What this task involves: Once the images are removed, repeat all of the entries exactly.

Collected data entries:

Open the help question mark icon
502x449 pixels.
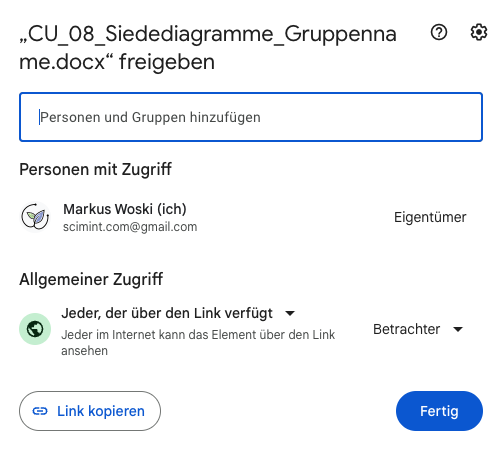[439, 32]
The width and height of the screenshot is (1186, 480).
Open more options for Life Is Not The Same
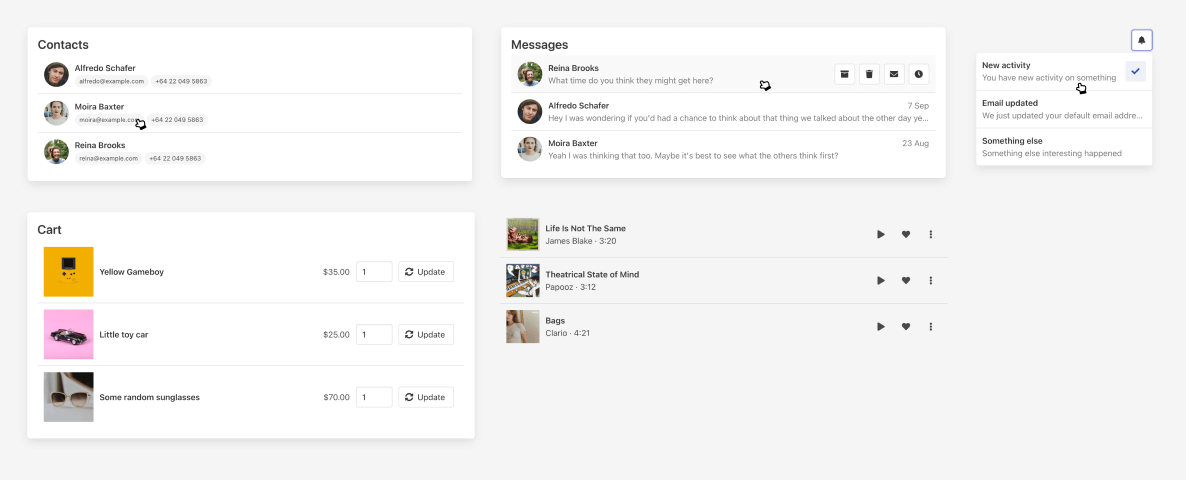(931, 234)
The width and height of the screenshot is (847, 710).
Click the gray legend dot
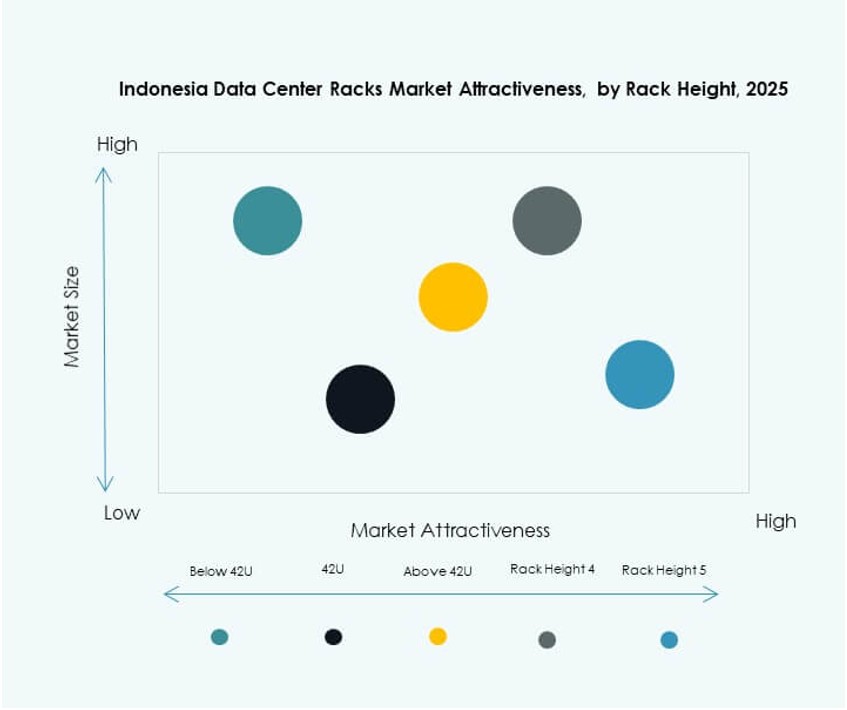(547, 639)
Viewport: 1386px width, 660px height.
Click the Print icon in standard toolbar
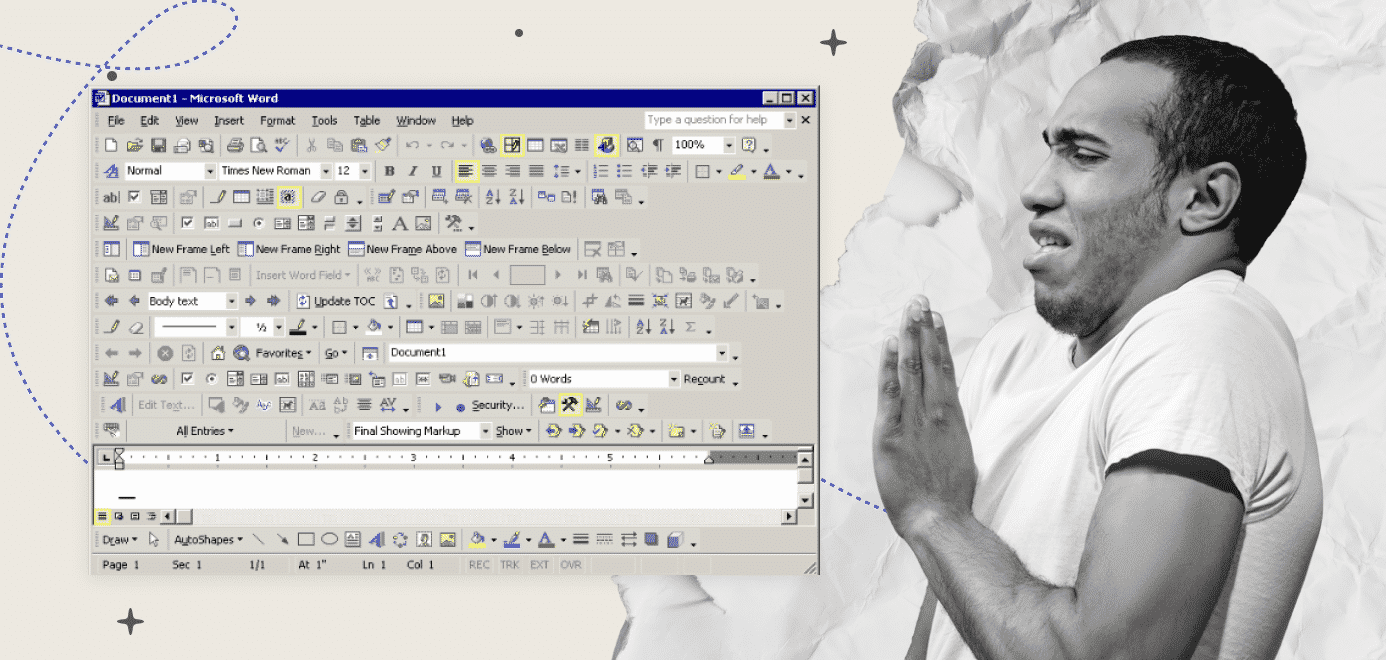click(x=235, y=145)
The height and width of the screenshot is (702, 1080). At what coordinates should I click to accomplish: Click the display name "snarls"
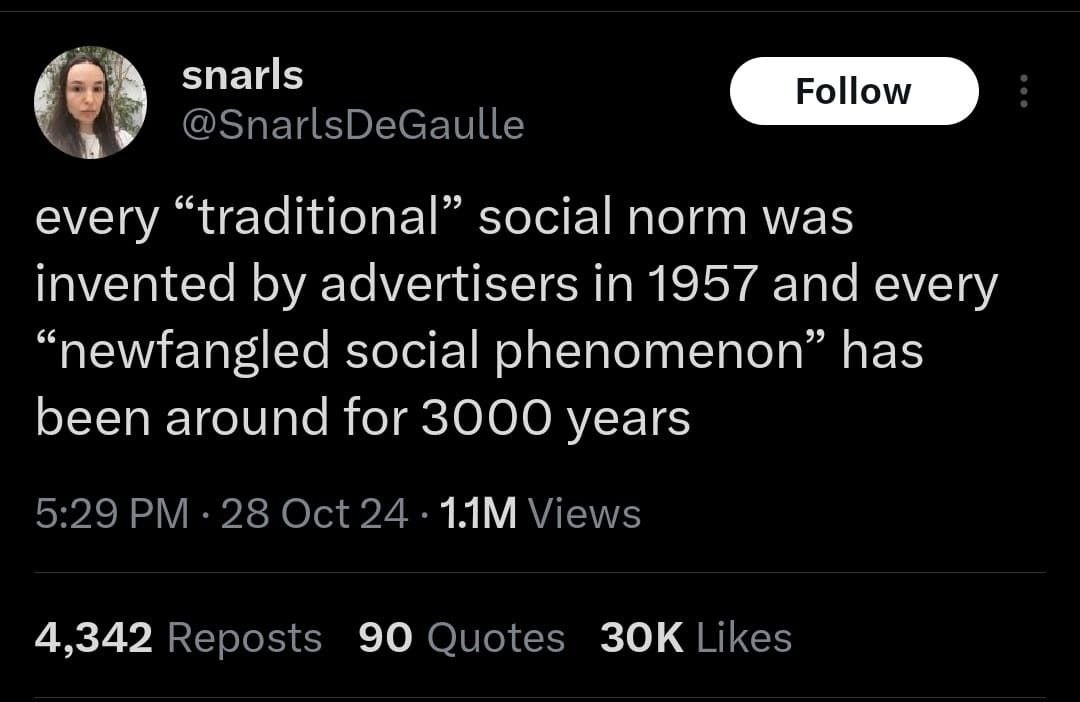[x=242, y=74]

Response to the exercise:
Open the help question mark icon
502x449 pixels.
[439, 32]
The width and height of the screenshot is (1186, 480).
Open more options for Life Is Not The Same
(931, 234)
The width and height of the screenshot is (847, 710).
Click the gray legend dot
(547, 639)
Viewport: 1386px width, 660px height.
Click the Print icon in standard toolbar
click(x=235, y=145)
The height and width of the screenshot is (702, 1080). At what coordinates should I click to accomplish: Click the display name "snarls"
[x=242, y=74]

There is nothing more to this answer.